**ACTION ITEM:** Without changing a single word, restate the entries below.

**INFORMATION:**
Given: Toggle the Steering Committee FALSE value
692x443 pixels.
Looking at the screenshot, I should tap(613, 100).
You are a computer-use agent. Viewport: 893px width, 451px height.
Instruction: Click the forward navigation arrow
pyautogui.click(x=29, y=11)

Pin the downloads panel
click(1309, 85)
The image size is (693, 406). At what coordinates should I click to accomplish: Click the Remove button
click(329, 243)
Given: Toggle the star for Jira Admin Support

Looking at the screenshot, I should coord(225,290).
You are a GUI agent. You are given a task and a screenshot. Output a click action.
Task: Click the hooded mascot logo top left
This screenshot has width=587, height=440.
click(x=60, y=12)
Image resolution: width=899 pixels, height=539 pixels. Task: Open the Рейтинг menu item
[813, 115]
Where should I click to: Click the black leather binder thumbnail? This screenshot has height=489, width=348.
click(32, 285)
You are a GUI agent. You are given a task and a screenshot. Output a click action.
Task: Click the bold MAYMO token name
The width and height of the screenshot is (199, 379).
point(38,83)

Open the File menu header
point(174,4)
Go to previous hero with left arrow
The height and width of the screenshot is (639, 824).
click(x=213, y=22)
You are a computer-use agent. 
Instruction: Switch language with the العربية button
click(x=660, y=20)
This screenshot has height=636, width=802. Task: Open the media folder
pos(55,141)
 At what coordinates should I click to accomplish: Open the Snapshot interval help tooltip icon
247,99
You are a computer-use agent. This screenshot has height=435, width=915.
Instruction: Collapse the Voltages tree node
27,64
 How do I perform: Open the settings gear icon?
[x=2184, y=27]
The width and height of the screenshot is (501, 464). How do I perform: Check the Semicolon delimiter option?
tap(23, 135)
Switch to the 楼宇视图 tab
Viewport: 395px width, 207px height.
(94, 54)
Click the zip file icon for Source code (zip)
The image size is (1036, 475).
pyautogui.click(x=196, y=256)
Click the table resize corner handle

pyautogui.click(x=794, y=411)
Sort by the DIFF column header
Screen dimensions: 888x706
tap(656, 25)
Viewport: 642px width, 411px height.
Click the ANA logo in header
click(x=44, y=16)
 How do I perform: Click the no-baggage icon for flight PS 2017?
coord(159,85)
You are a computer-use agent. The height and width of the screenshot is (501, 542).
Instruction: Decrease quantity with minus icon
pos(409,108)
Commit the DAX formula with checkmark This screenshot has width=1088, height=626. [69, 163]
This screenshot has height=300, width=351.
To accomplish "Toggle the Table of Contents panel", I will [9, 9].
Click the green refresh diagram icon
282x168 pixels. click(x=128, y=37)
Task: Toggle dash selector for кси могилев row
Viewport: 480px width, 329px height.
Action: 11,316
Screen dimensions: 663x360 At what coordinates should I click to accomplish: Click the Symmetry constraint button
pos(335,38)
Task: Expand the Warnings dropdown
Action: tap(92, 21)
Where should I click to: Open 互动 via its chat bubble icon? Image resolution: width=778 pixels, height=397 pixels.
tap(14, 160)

**TASK RESULT:**
Given: Toggle the Steering Committee FALSE value
692x443 pixels.
Looking at the screenshot, I should tap(613, 100).
You are a computer-use agent. Viewport: 893px width, 451px height.
Instruction: Click the forward navigation arrow
pyautogui.click(x=29, y=11)

Pin the downloads panel
click(1309, 85)
The image size is (693, 406). At what coordinates should I click to accomplish: Click the Remove button
click(329, 243)
Given: Toggle the star for Jira Admin Support

Looking at the screenshot, I should coord(225,290).
You are a GUI agent. You are given a task and a screenshot. Output a click action.
Task: Click the hooded mascot logo top left
This screenshot has width=587, height=440.
click(x=60, y=12)
Image resolution: width=899 pixels, height=539 pixels. Task: Open the Рейтинг menu item
[813, 115]
Where should I click to: Click the black leather binder thumbnail? This screenshot has height=489, width=348.
click(32, 285)
You are a GUI agent. You are given a task and a screenshot. Output a click action.
Task: Click the bold MAYMO token name
The width and height of the screenshot is (199, 379).
point(38,83)

Open the File menu header
point(174,4)
Go to previous hero with left arrow
The height and width of the screenshot is (639, 824).
click(x=213, y=22)
You are a computer-use agent. 
Instruction: Switch language with the العربية button
click(x=660, y=20)
This screenshot has height=636, width=802. Task: Open the media folder
pos(55,141)
 At what coordinates should I click to accomplish: Open the Snapshot interval help tooltip icon
247,99
You are a computer-use agent. This screenshot has height=435, width=915.
Instruction: Collapse the Voltages tree node
27,64
 How do I perform: Open the settings gear icon?
[x=2184, y=27]
The width and height of the screenshot is (501, 464). How do I perform: Check the Semicolon delimiter option?
tap(23, 135)
Switch to the 楼宇视图 tab
Viewport: 395px width, 207px height.
(94, 54)
Click the zip file icon for Source code (zip)
The image size is (1036, 475).
pyautogui.click(x=196, y=256)
Click the table resize corner handle

pyautogui.click(x=794, y=411)
Sort by the DIFF column header
Screen dimensions: 888x706
tap(656, 25)
Viewport: 642px width, 411px height.
Click the ANA logo in header
click(x=44, y=16)
 How do I perform: Click the no-baggage icon for flight PS 2017?
coord(159,85)
You are a computer-use agent. The height and width of the screenshot is (501, 542).
Instruction: Decrease quantity with minus icon
pos(409,108)
Commit the DAX formula with checkmark This screenshot has width=1088, height=626. [69, 163]
This screenshot has height=300, width=351.
To accomplish "Toggle the Table of Contents panel", I will [9, 9].
Click the green refresh diagram icon
282x168 pixels. click(x=128, y=37)
Task: Toggle dash selector for кси могилев row
Viewport: 480px width, 329px height.
Action: 11,316
Screen dimensions: 663x360 At what coordinates should I click to accomplish: Click the Symmetry constraint button
pos(335,38)
Task: Expand the Warnings dropdown
Action: tap(92, 21)
Where should I click to: Open 互动 via its chat bubble icon? Image resolution: width=778 pixels, height=397 pixels.
tap(14, 160)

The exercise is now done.